Recall that a compound statement is a sequence of statements surrounded
by braces; in this construct, parentheses go around the braces. For
example:
({ int y = foo (); int z;
if (y > 0) z = y;
else z = - y;
z; })
is a valid (though slightly more complex than necessary) expression for
the absolute value of `foo ()'.
The last thing in the compound statement should be an expression
followed by a semicolon; the value of this subexpression serves as the
value of the entire construct. (If you use some other kind of statement
last within the braces, the construct has type `void', and thus
effectively no value.)
This feature is especially useful in making macro definitions "safe"

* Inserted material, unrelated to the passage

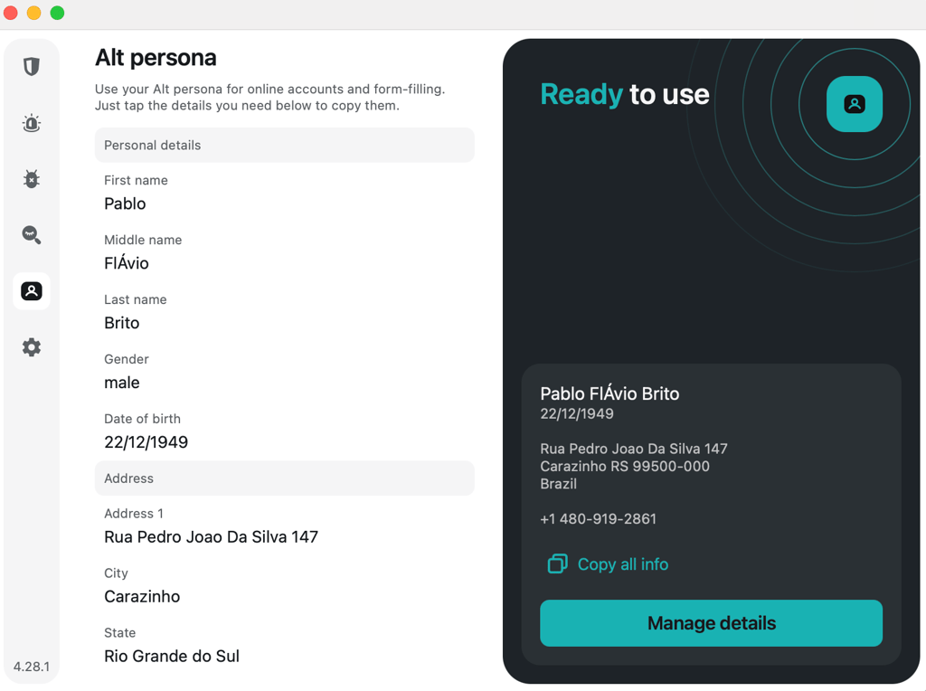Viewport: 926px width, 691px height.
Task: Open Manage details button
Action: pyautogui.click(x=711, y=623)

(so that they evaluate each operand exactly once). For example, the
"maximum" function is commonly defined as a macro in standard C as
follows:
#define max(a,b) ((a) > (b) ? (a) : (b))
But this definition computes either A or B twice, with bad results if
the operand has side effects. In GNU C, if you know the type of the
operands (here taken as `int'), you can define the macro safely as
follows:
#define maxint(a,b) \
({int _a = (a), _b = (b); _a > _b ? _a : _b; })

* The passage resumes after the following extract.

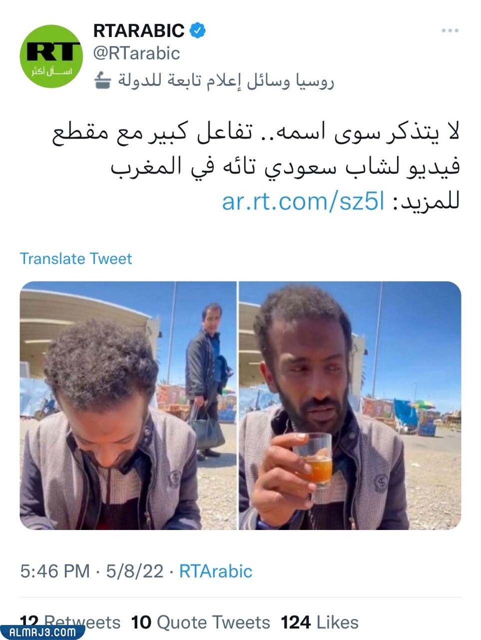Open the RTArabic source label link
Viewport: 481px width, 640px height.
point(216,571)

Embedded statements are not allowed in constant expressions, such as
the value of an enumeration constant, the width of a bit-field, or the
initial value of a static variable.
If you don't know the type of the operand, you can still do this, but
you must use `typeof' ( Typeof).
In G++, the result value of a statement expression undergoes array and
function pointer decay, and is returned by value to the enclosing
expression. For instance, if `A' is a class, then
A a;
({a;}).Foo ()
will construct a temporary `A' object to hold the result of the
statement expression, and that will be used to invoke `Foo'. Therefore
the `this' pointer observed by `Foo' will not be the address of `a'.
Any temporaries created within a statement within a statement
expression will be destroyed at the statement's end. This makes
statement expressions inside macros slightly different from function
calls. In the latter case temporaries introduced during argument
evaluation will be destroyed at the end of the statement that includes
the function call. In the statement expression case they will be
destroyed during the statement expression. For instance,
#define macro(a) ({__typeof__(a) b = (a); b + 3; })
template<typename T> T function(T a) { T b = a; return b + 3; }
void foo ()
{
macro (X ());
function (X ());
}
will have different places where temporaries are destroyed. For the
`macro' case, the temporary `X' will be destroyed just after the
initialization of `b'. In the `function' case that temporary will be
destroyed when the function returns.
These considerations mean that it is probably a bad idea to use
statement-expressions of this form in header files that are designed to
work with C++. (Note that some versions of the GNU C Library contained
header files using statement-expression that lead to precisely this
bug.)
Jumping into a statement expression with `goto' or using a `switch'
statement outside the statement expression with a `case' or `default'
label inside the statement expression is not permitted. Jumping into a
statement expression with a computed `goto' ( Labels as Values)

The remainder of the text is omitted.